The Spirit said, “Hold fast the form (mold, pattern) of sound words, which thou hast heard of me” (2 Tim. 1:13). Further, we are “not to think of men above that which is written” (1 Cor. 4:6). A tradition “not divinely appointed” is “above that which is written,” is it not? If a tradition has not been heard from the New Testament, it is not the pattern of sound words. It is not “sound doctrine” (Tit. 2:1). It is above and beyond that which is written. It does not “come in line with God’s Word.” It is not (contrary to what Mr. Hagin says) “good.”

(5) Jesus taught that there are only two possible sources of a doctrine or tradition. It is either from heaven (of God), or it is from men. “The baptism of John, whence was it? From heaven, or of men?” (Matt. 21:25) How can a tradition be “not divinely appointed,” yet be “of heaven,” i.e., from God? Whether we are speaking of the worship of Mary or the sprinkling of water on little babies, we need to know if it is from heaven or from men.

(7) Mr. Hagin says that traditions that are “not divinely appointed” are “good.” They are not in the Bible, but they, according to Mr. Hagin, “come in line with God’s Word.” 2 Timothy 3:16,17, says that the Scriptures furnish us completely “unto all good works.” If a doctrine or tradition is “not divinely appointed,” it is not in the word of God. If it were in the Bible, it would be divinely appointed. Since all “good” works or traditions are found in the word of God, how can a tradition be declared “good” if it is not divinely appointed?

(8) Mr. Hagin indicates that there are two types of churches, charismatic and non-charismatic – see his quote above. Such a distinction does not “come in line with God’ s Word.” Is Jesus the head of two types or kinds of churches; namely, charismatic and non-charismatic? Is there a charismatic body of Christ and a non-charismatic body of Christ? If there a charismatic Christ who is the head of the charismatic churches and a non-charismatic Christ who is head of the non-charismatic churches? If there are not two types of Christ over the two different types of churches, then which Christ (charismatic or non-charismatic) is head of the charismatic and non-charismatic churches? Confusing, is it? not? Confusion results when men like Mr. Hagin do not speak “as the oracles of God” (I Pet. 4:11). Mr. Hagin, not the Lord, is the author of this confusion of charismata (1 Cor. 14:33). His distinction between charismatic and non-charismatic churches is “not divinely appointed” and does not “come in line with God’s Word.”

(9) Mr. Hagin claims to have been baptized in the Holy Spirit as were the apostles. He believes Holy Spirit baptism, tongues, miraculous divine healing and prophecy are for believers today. With all of this claims and alleged power in the Spirit, he has contradicted the Spirit of God who wrote the Bible (2 Pet. 1:21). Do you really believe a man who says things that do not “come in line with God’s Word” is of God and has been baptized in the Holy Spirit (Isa. 8:20; 2 Jn. 9; Gal. 1:8,9)?

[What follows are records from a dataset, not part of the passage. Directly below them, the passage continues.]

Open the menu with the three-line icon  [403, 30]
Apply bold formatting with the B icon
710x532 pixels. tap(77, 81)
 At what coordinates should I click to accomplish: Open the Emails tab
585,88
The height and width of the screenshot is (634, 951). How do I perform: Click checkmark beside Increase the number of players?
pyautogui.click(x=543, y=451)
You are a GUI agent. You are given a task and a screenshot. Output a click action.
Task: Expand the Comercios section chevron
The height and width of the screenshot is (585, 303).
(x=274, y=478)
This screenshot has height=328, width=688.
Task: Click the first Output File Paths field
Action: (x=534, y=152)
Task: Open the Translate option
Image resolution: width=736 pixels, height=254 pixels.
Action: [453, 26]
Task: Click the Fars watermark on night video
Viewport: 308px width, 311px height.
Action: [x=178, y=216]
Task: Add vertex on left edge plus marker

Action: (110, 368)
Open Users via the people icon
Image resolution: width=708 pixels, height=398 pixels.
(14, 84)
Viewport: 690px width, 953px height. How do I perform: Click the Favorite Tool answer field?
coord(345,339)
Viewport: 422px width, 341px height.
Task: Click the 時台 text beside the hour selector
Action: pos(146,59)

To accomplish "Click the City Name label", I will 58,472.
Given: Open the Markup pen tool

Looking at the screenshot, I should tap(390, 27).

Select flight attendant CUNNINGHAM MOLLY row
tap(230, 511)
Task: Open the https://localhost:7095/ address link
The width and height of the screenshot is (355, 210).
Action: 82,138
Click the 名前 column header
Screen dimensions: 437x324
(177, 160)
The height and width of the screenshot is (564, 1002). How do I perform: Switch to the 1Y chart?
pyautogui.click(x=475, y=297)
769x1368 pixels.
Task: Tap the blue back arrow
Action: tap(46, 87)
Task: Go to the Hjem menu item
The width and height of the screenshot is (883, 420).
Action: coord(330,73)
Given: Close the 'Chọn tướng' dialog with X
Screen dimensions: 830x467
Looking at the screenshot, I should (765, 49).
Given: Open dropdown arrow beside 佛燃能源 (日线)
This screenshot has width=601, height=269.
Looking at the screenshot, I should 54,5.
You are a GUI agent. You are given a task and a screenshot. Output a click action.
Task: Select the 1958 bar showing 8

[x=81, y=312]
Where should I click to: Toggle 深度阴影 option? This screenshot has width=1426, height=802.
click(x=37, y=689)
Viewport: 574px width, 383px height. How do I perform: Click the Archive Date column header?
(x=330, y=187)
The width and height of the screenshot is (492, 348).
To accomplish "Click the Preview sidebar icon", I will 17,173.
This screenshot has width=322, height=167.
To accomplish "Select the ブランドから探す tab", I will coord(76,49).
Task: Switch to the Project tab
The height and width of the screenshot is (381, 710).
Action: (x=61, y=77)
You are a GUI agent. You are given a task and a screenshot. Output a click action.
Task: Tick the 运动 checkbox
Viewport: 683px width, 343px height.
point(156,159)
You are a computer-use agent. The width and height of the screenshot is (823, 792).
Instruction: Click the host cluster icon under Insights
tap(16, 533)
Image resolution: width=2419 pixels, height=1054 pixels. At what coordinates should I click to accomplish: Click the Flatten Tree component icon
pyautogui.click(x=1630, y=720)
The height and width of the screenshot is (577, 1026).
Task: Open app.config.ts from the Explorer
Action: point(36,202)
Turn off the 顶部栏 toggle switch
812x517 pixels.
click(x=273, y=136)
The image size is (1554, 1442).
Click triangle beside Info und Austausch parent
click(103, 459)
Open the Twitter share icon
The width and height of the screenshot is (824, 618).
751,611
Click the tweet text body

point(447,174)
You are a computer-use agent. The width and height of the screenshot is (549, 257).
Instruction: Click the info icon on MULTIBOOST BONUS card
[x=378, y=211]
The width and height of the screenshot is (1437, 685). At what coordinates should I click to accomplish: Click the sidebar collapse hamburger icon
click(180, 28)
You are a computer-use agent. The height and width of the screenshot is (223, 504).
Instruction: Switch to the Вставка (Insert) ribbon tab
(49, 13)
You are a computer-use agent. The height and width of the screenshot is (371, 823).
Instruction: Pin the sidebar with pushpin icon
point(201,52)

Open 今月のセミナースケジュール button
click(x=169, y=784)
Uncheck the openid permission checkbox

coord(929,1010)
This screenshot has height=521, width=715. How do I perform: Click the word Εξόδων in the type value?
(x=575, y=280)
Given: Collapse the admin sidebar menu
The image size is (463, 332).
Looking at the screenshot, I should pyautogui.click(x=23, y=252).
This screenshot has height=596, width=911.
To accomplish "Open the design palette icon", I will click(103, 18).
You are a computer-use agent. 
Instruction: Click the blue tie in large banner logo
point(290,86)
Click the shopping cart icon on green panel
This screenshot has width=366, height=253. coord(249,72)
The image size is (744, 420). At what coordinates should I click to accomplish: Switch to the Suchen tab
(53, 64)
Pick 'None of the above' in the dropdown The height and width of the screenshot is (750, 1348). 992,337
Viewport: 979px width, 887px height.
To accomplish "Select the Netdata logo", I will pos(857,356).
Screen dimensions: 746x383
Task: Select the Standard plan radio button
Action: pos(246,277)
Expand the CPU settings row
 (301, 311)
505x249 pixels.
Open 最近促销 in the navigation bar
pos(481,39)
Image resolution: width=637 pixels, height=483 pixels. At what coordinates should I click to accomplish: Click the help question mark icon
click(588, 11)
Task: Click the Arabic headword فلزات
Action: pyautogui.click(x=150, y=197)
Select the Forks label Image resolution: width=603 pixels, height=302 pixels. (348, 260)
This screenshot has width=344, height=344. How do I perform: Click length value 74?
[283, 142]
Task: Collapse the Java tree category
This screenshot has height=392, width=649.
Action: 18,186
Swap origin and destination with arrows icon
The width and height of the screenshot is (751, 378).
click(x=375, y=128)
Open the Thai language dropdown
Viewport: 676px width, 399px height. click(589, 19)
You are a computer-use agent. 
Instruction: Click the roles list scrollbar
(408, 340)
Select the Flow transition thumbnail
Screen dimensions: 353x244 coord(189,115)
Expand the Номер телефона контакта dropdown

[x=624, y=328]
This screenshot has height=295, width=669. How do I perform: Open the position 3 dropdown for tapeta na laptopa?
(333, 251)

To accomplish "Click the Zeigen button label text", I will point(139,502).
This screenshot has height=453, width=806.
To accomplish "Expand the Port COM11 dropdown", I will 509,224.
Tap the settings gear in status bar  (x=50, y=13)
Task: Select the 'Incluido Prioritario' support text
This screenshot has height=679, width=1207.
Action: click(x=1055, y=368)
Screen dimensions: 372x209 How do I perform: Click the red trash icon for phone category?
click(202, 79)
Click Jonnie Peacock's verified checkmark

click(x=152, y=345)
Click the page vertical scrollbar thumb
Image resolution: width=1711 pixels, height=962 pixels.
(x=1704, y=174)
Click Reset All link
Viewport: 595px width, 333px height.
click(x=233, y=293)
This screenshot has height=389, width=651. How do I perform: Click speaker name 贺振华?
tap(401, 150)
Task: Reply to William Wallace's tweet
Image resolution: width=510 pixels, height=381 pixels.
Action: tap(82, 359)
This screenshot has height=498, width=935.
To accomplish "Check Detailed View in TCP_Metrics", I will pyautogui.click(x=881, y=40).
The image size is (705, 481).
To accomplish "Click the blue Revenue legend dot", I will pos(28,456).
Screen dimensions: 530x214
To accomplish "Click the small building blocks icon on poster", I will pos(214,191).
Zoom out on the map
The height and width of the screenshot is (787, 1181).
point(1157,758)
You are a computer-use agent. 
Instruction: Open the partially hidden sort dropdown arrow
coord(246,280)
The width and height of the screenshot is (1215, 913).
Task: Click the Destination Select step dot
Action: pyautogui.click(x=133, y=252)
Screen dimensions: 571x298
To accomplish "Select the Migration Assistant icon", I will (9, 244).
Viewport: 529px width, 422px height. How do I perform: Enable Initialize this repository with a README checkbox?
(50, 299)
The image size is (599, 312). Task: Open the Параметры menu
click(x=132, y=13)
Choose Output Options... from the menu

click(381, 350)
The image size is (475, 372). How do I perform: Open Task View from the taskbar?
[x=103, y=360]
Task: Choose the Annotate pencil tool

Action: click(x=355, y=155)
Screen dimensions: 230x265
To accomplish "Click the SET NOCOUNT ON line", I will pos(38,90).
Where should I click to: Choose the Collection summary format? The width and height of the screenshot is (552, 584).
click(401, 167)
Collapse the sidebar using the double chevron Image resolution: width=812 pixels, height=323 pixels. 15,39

(10) Christians occasionally wonder if denominational preachers really say some of the things they are charged with. Now, what do you think? Should gospel preachers ignore such things and say nothing against human traditions and doctrines (Rom. 16:17)? As Mr. Hagin’s words show, error is still being taught, and if faithful men do not attack it, apostasy is certain. Do you want your children and grandchildren to grow up believing that a thing “not divinely appointed” may still “come in line with God’s Word”? That will justify and authorize everything from infant baptism to Christmas. If you are opposed to such teaching, support those who fight against it. Encourage and uplift those who are standing for truth and righteousness and cease and silence all murmurings against “negative” preaching.